Neulich war ich in Nightfever und wieder ging mir auf, was mir unmittelbar nach meiner Heimkehr in die Kirche aufgegangen war.
Die Schönheit eines allein von Kerzen erleuchteten Kirchenraums und den wunderbaren Trost, der von feierlich ausgesetztem Allerheiligsten mitsamt geistlicher Musik ausgeht.
Und doch fand ich es, wie damals schon, irgendwie zuwenig.
Man hat den starken Eindruck, dass die Geborgenheit, die man durchaus, so man will, der Präsens Gottes in der Hostie zuschreiben kann, absolut machtlos ist und das gute Gefühl hinter der Kirchentür aufhört und dazu  und das ist ja auch eine Erfahrung niemanden, der das nicht kennt einfach so trifft.



Wer kennt nicht das bedrückende Gefühl, wenn man irgendwelche berühmten Kirchen gemeinsam mit Horden von Touristen besichtigt, dass die das alles zwar nett finden, aber unberührt sind vom Geist der darin weht?
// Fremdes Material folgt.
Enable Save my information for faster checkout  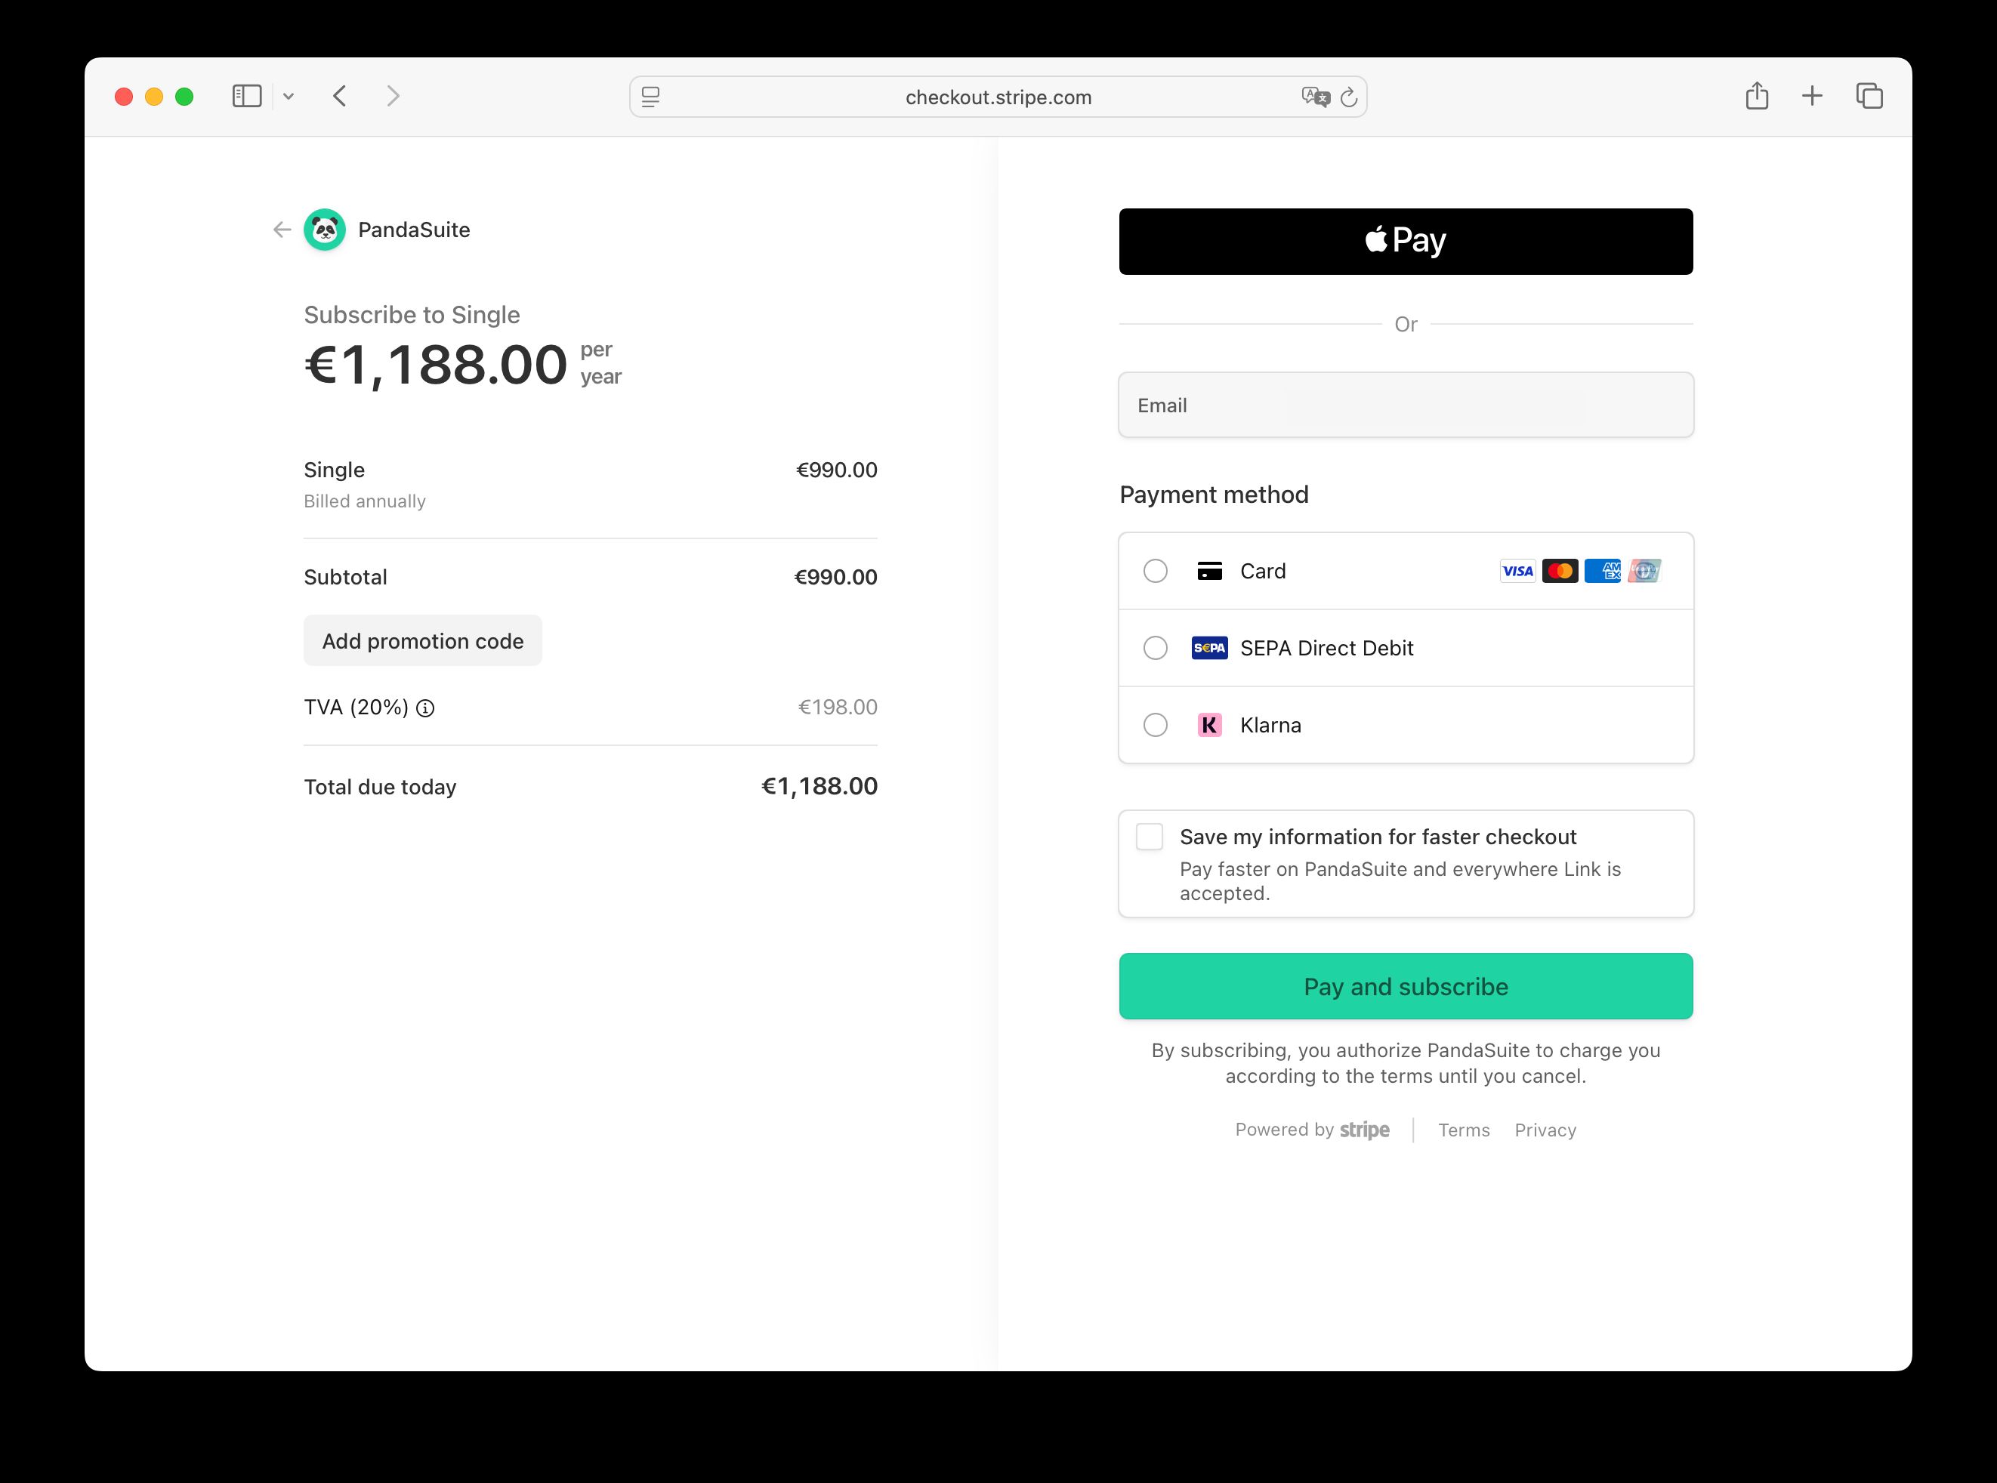coord(1148,837)
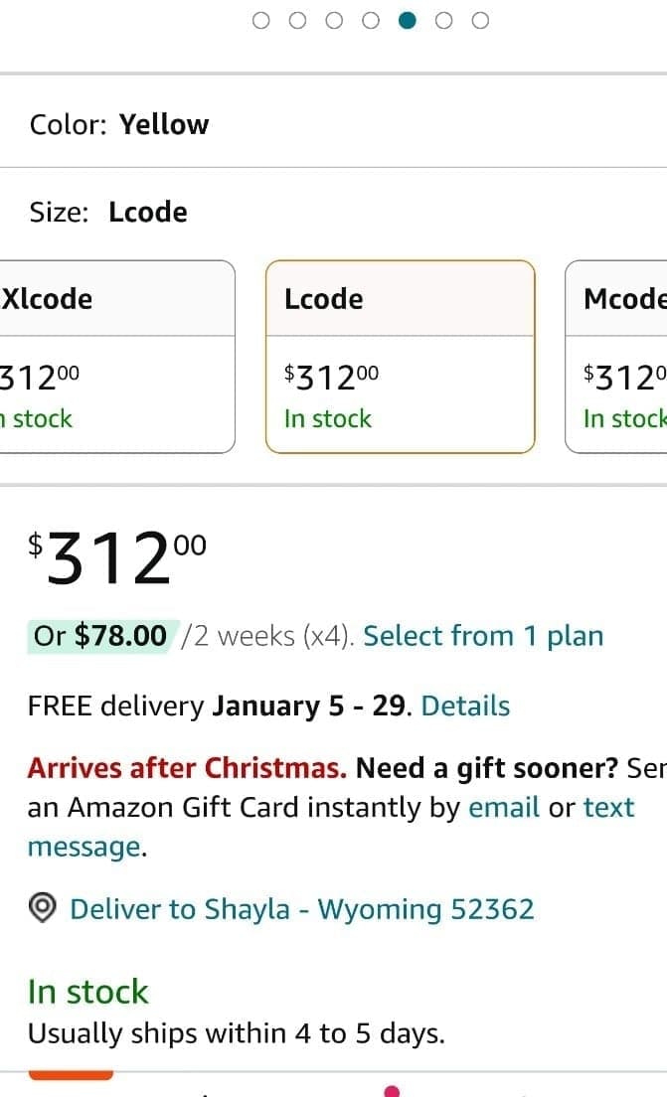Jump to the third image carousel dot
Screen dimensions: 667x1097
click(334, 21)
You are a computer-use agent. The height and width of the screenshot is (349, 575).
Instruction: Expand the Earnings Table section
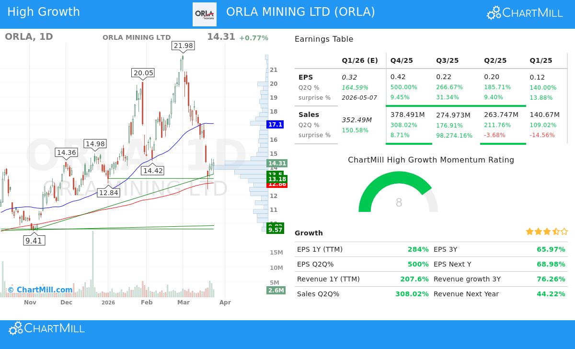[x=324, y=39]
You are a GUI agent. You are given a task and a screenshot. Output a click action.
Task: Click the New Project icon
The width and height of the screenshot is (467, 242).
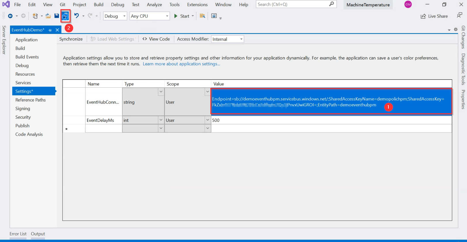click(35, 16)
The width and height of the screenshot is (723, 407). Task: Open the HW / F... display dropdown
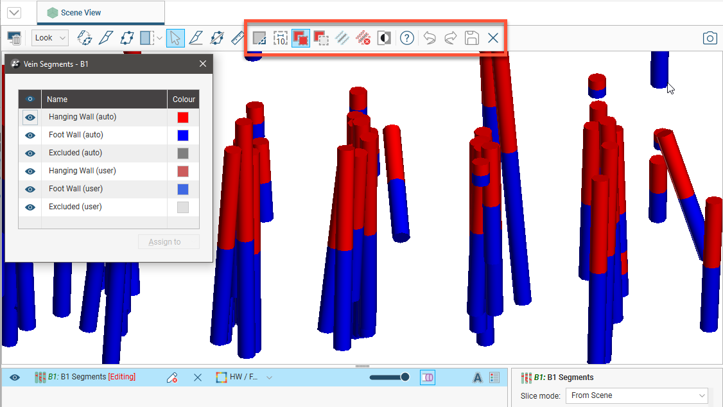(x=269, y=377)
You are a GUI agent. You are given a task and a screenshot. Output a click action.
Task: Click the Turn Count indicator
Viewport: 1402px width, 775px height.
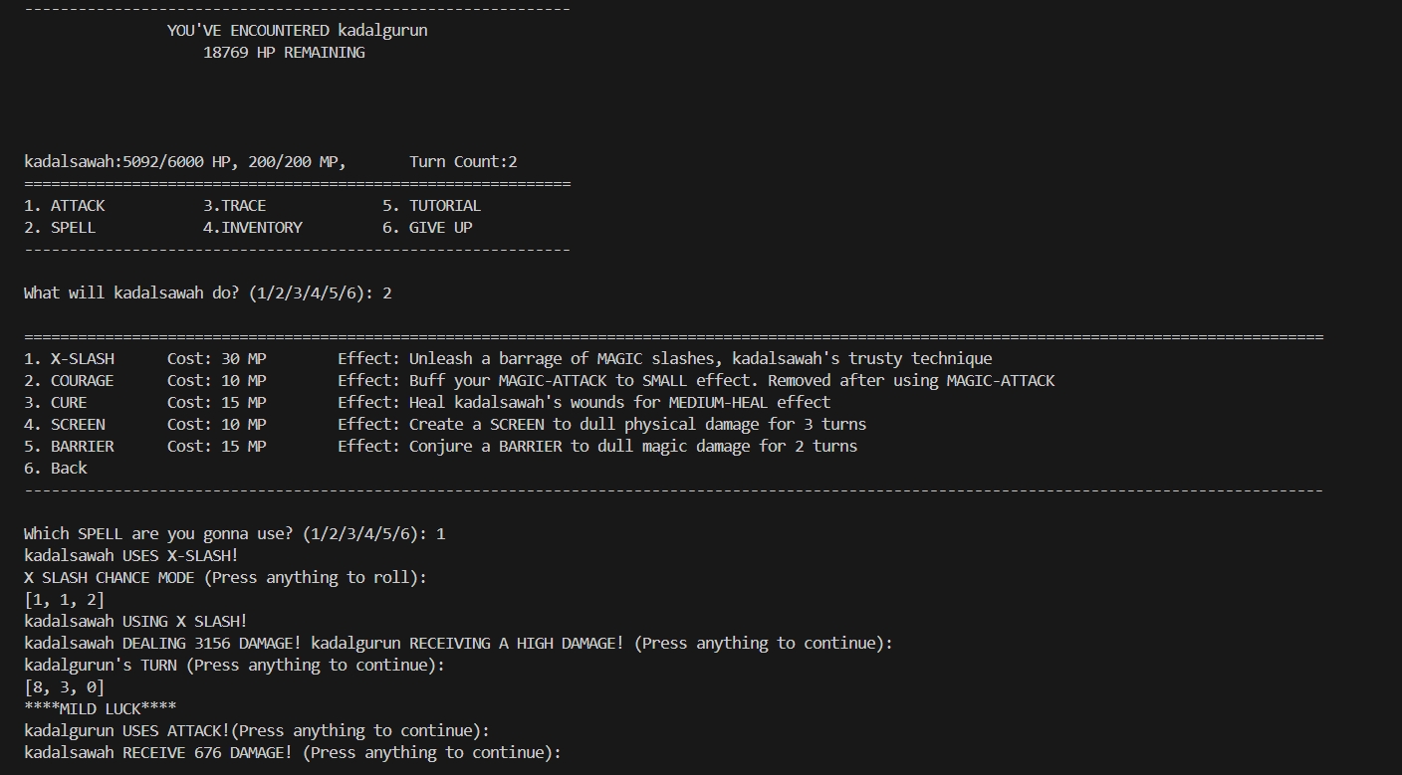[x=463, y=162]
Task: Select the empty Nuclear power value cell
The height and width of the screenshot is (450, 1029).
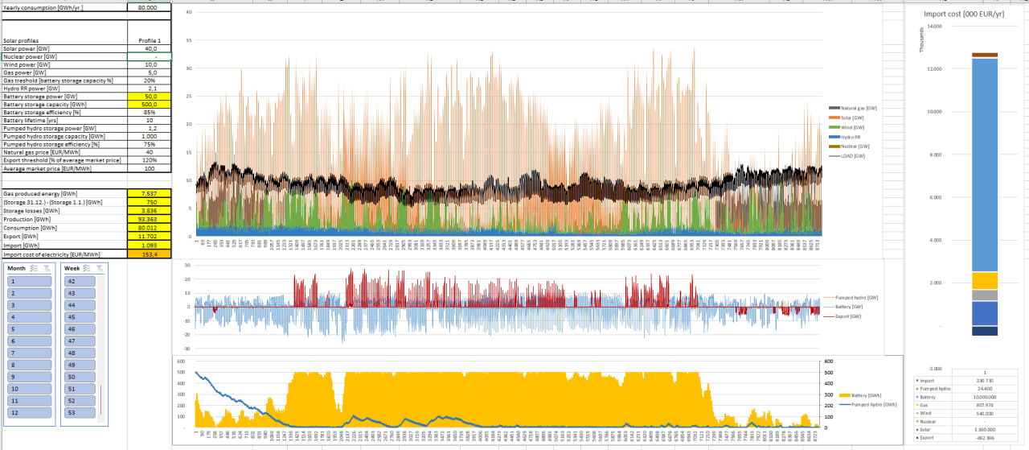Action: (150, 56)
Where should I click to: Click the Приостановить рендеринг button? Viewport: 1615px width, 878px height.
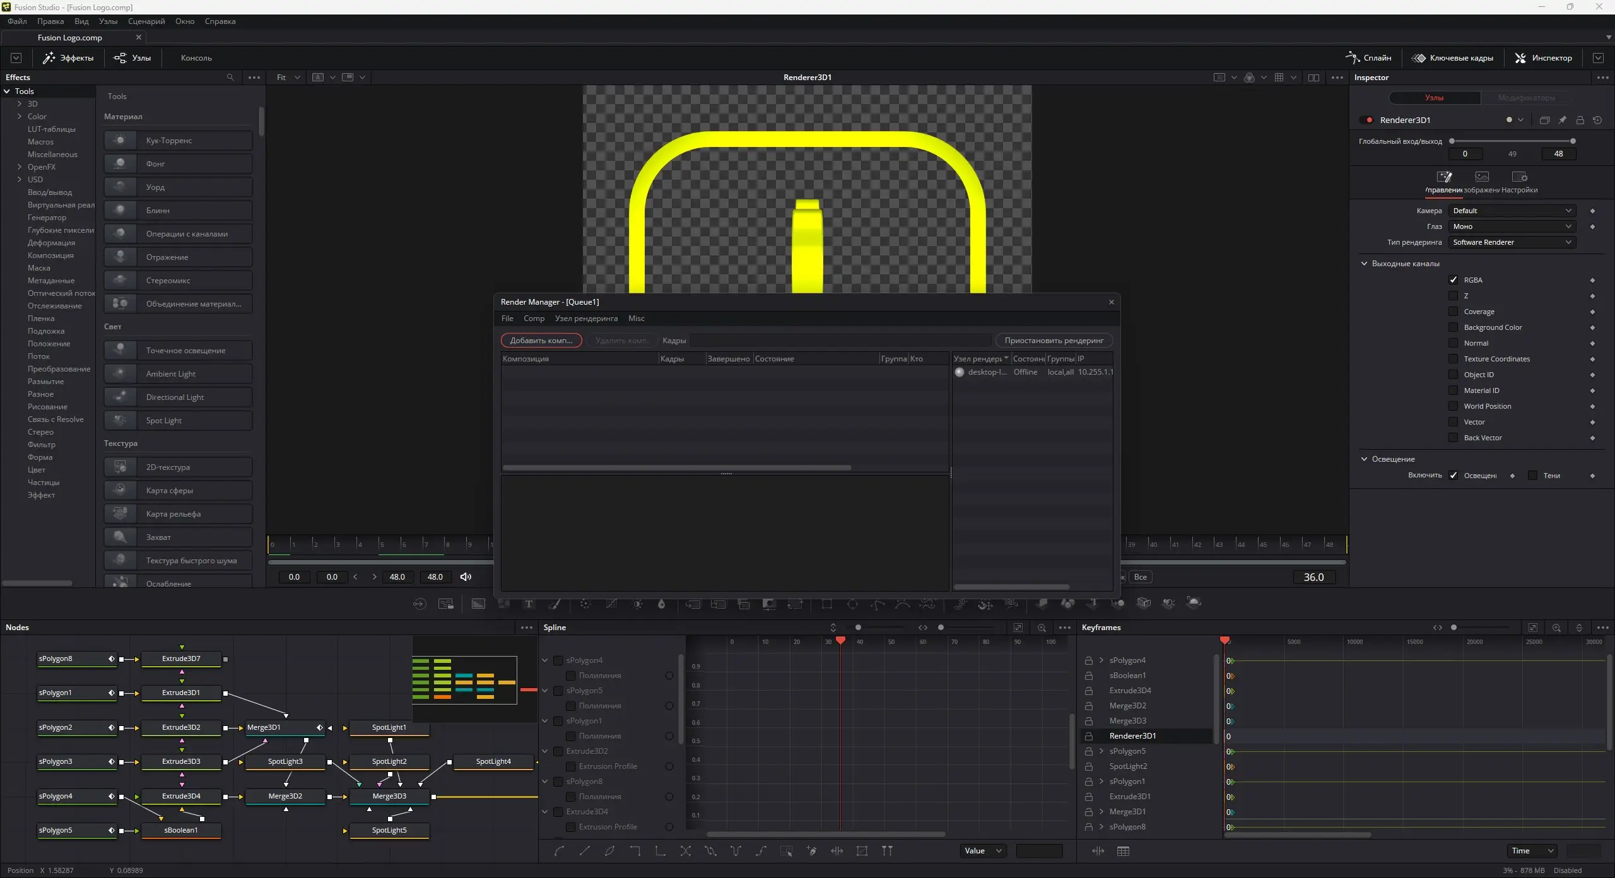point(1054,341)

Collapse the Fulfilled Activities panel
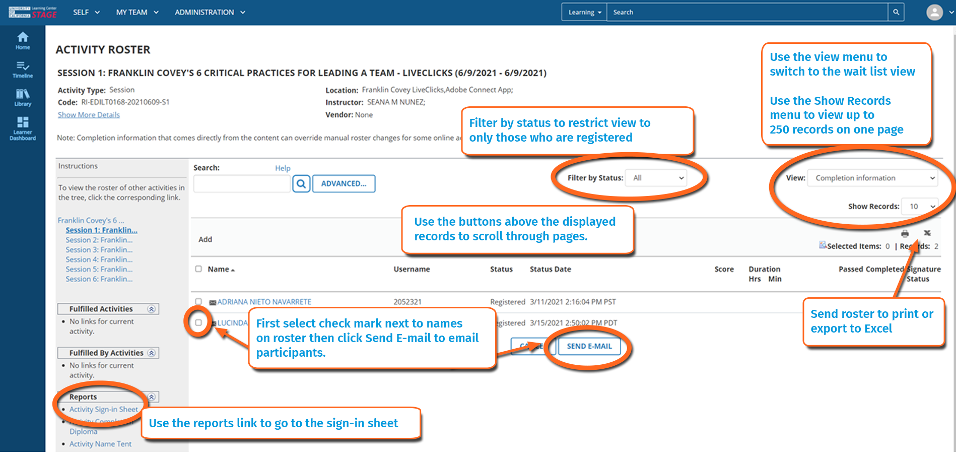click(151, 309)
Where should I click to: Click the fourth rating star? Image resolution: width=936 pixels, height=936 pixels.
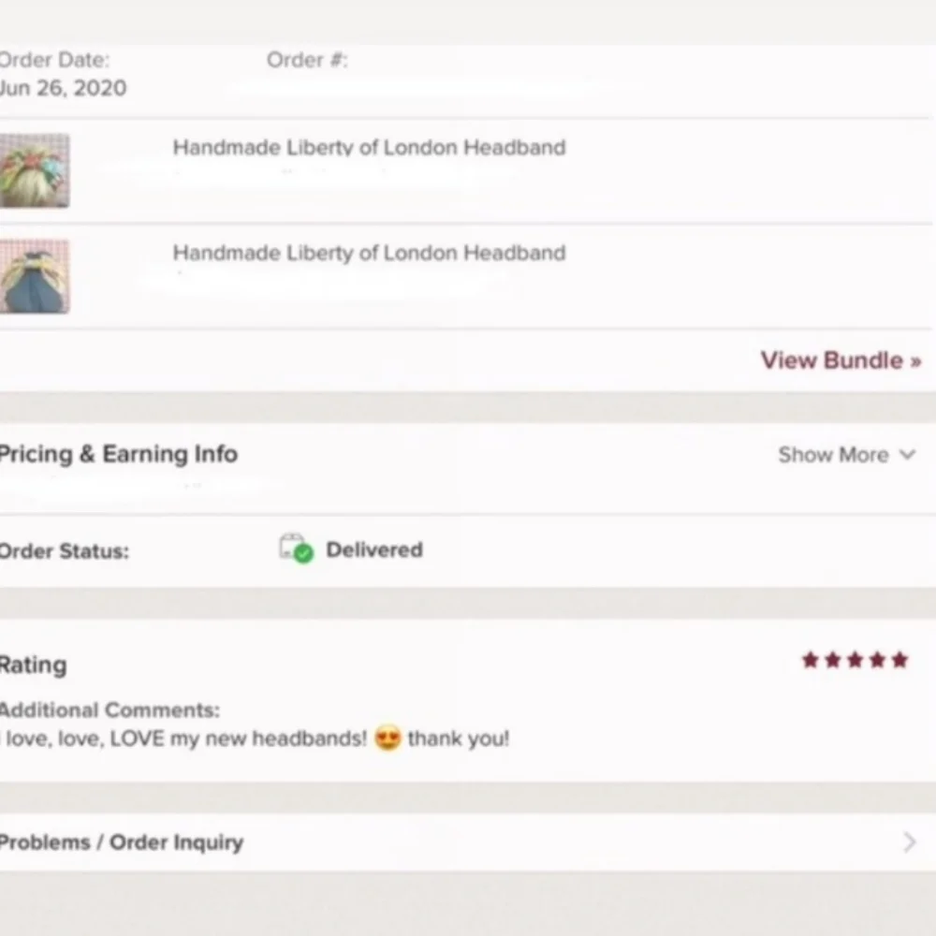click(x=878, y=660)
 So kann man bei einigem Nachdenken auf die Idee verfallen, dass der ganze Glaube nur eine Einbildung ist, weil er, irgendwie nicht wirklich trägt.
Aber es ist denke ich genau umgedreht, die Welt des Glaubens und die Welt der Welt sind zwei ganz unterschiedliche Dinge.
So sind die Bauten und die Liturgie menschliche Dinge, die auf Gott hinzielen und die sprechen halt nur zu dem, der eben auch auf Gott hinzielen will, der zu Gott kommen will,
So heißt es schon im Johannes Prolog,
"Allen aber die ihn aufnahmen gab er die Macht Kinder Gottes zu werden, allen die an seinen Namen glauben!"
Das Reich Gottes ist in der Tat nicht von dieser Welt!